The team suffered a tough loss at Connecticut College last Sunday, with the Camels scoring three goals in the second period.

Kim Tess-Wanat '13 scored the first goal of the evening for the Polar Bears and Bowdoin led 2-1 for much of the second period after Emily Tang '14 found the back of the net early in the frame.

However, two quick goals by the Camels, just 53 seconds apart, gave the home team a 3-2 lead. At the tail end of the second period, Kelsey Kirker put the puck past Bowdoin goalkeeper Kayla Lessard '13 to give the Camels a 4-2 advantage going into the third period and outshooting the Bears 18 to 9.

Ten penalties in the third period gave Bowdoin an opportunity to take advantage of a 4x4.

"At one point we had six on three but we couldn't get it past the goalie," said coach Marissa O'Neil '05.

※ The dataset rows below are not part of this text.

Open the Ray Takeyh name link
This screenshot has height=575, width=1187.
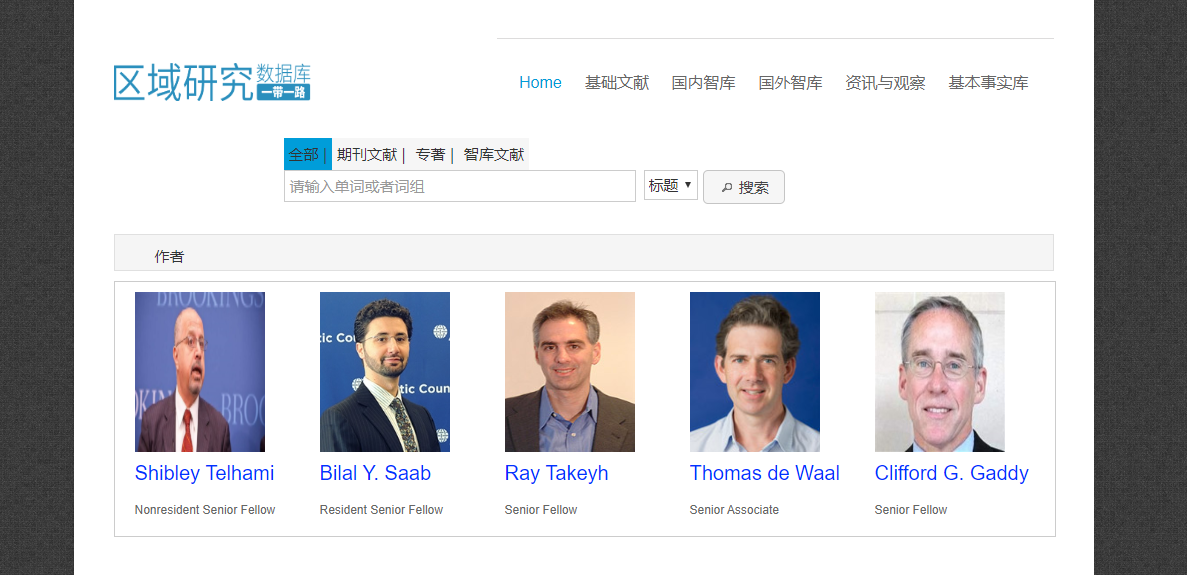556,473
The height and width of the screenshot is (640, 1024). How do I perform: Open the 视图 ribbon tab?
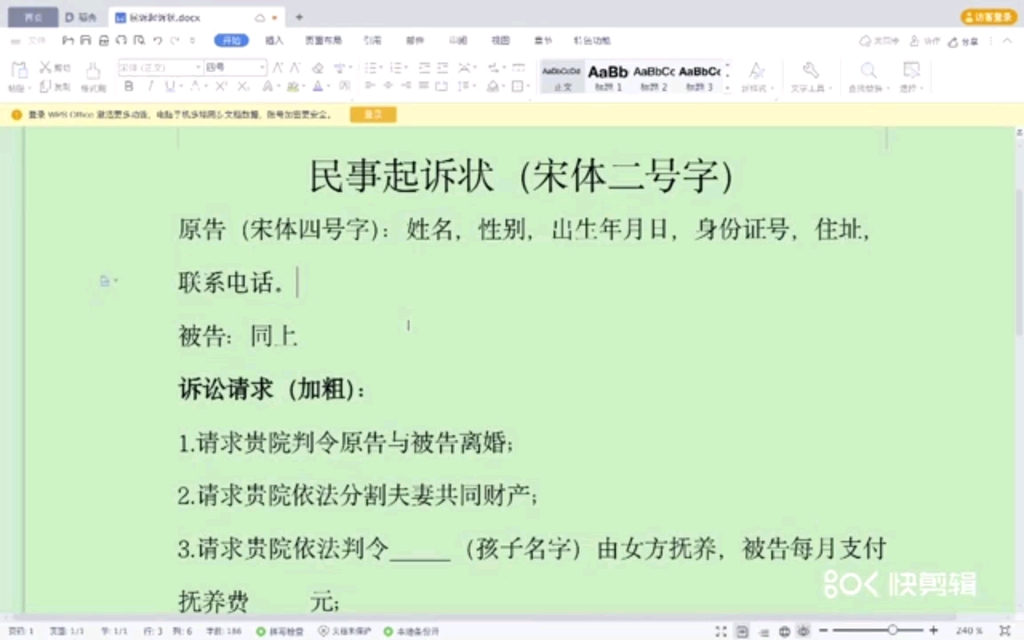point(499,40)
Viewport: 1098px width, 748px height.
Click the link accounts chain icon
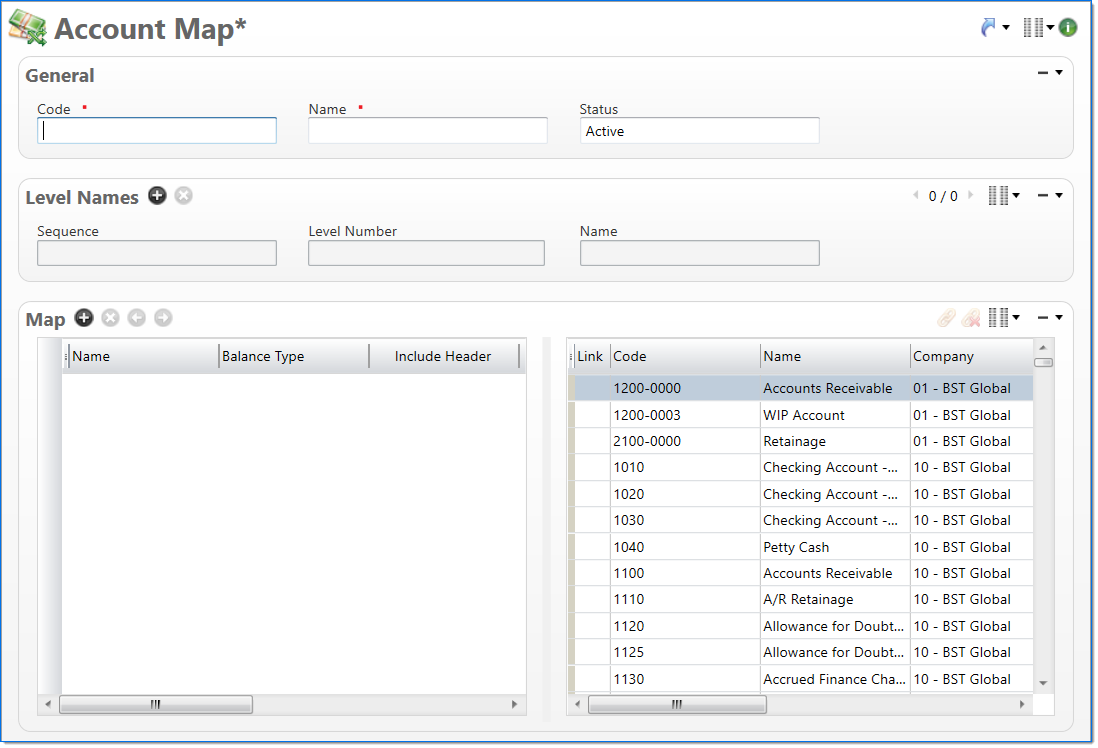[x=945, y=318]
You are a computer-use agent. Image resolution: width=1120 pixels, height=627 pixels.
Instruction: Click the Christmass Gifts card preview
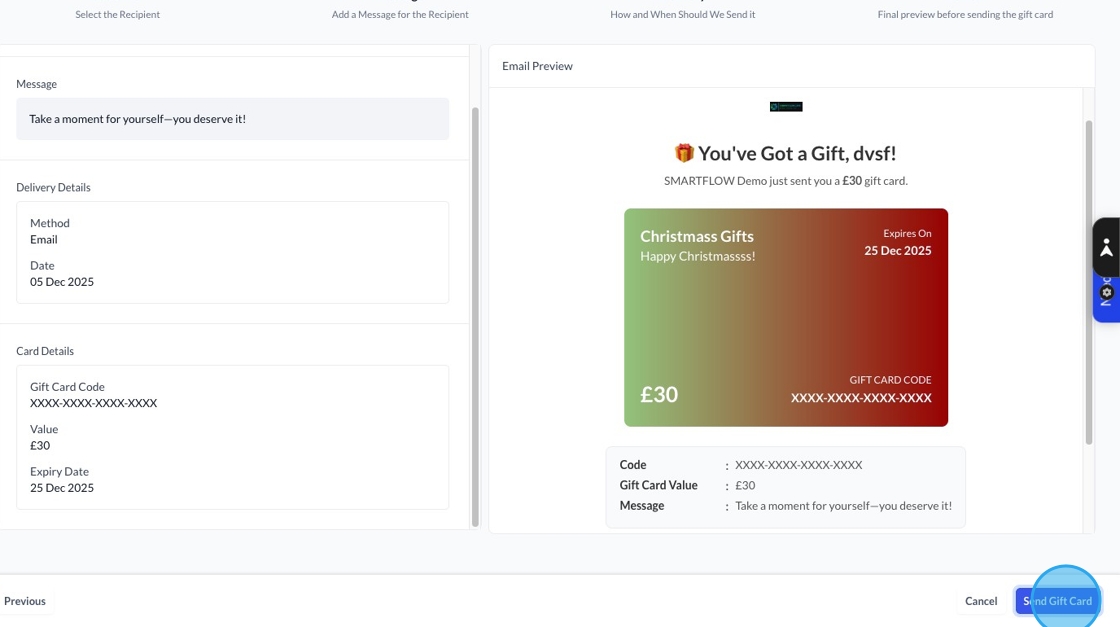pos(785,317)
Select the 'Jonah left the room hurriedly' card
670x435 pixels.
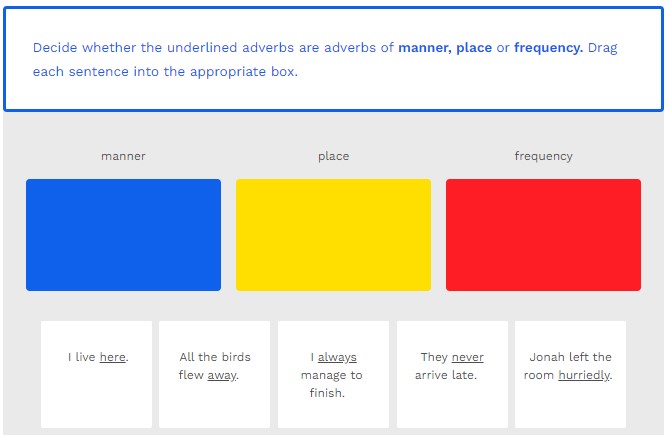pos(570,374)
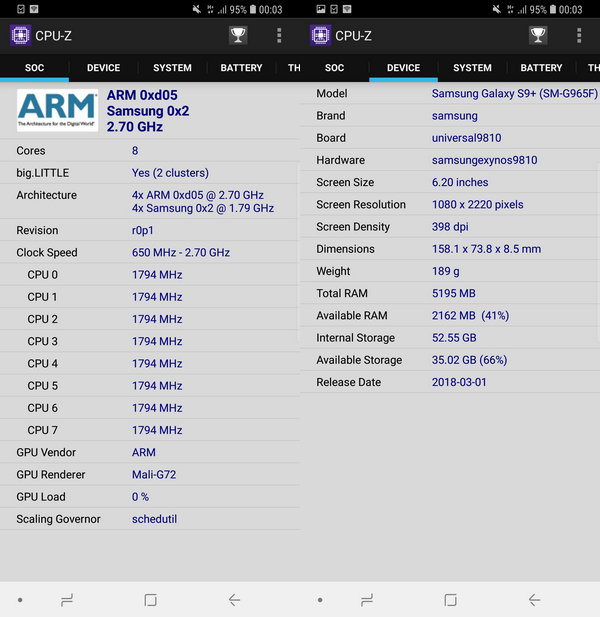Open BATTERY tab on left screen
This screenshot has width=600, height=617.
click(x=241, y=68)
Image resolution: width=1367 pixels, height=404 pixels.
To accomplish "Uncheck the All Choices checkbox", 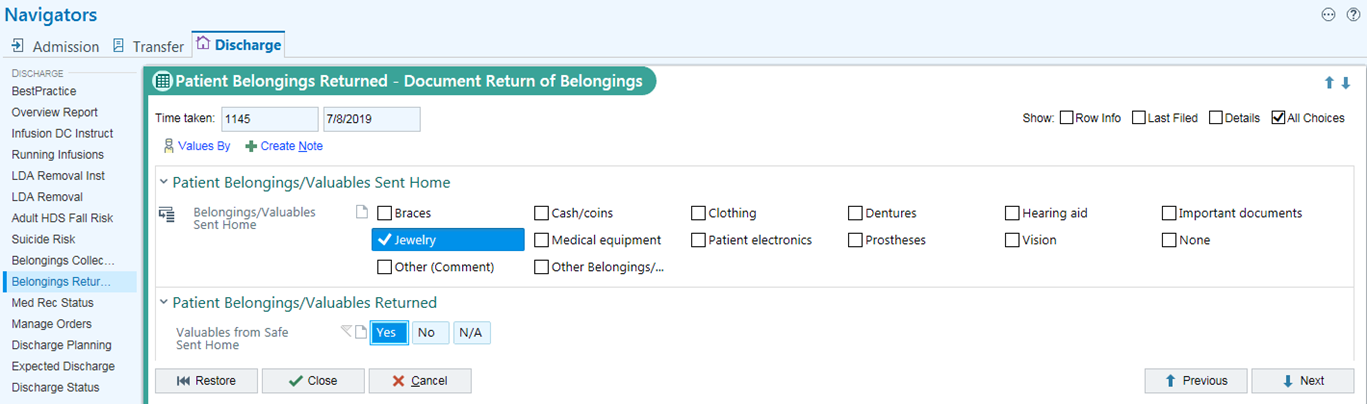I will click(x=1278, y=118).
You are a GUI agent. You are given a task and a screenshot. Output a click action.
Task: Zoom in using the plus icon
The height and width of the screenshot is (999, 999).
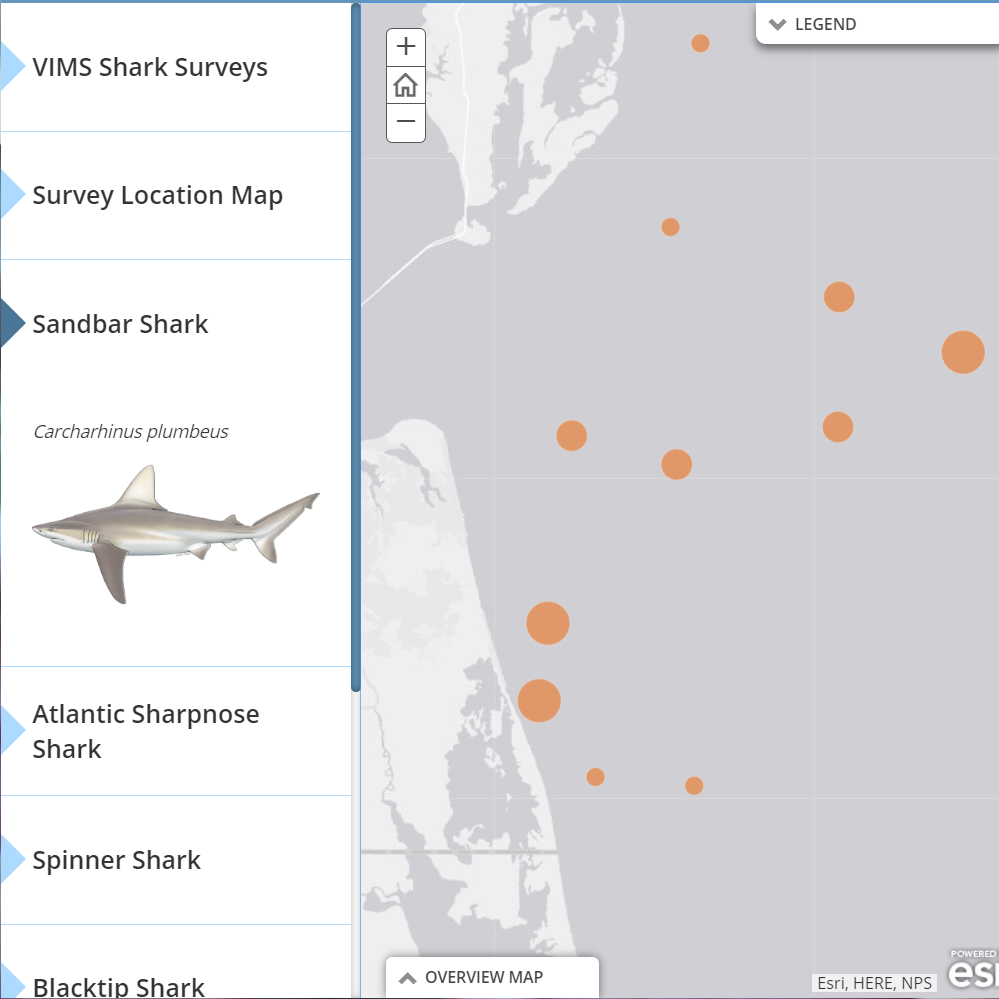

Dominique Lozzi '12 scored for Bowdoin with 12:01 left in the period, narrowing Connecticut's lead to 4-3. Though Lozzi's goal was not quite enough momentum for the Polar Bears to pull off a tie, Bowdoin managed to prevent the Camels from scoring in the third period. Bowdoin keeper Tara Connolly '13, who replaced Lessard at the start of the third, stopped all 20 scoring attempts during her time in the goal.

"It came down to not capitalizing on chances," said O'Neil. "Conn. found the back of the back of the net. We didn't."

"I think we had moments where we played really well together as a team, however we were unable to play the whole 60 minutes. We battled hard in the third, but we had a good number of penalties, which tired us out quickly and was hard to overcome," said Lozzi.

Despite last Sunday's 4-3 loss to the Camels, Bowdoin tallied a decisive win against Hamilton last Saturday.

The team was slightly apprehensive going into the game, however.

"They came up here in December and we didn't play well. We didn't do anything to combat their approach."

Things were different for last Sunday's game, according to O'Neil.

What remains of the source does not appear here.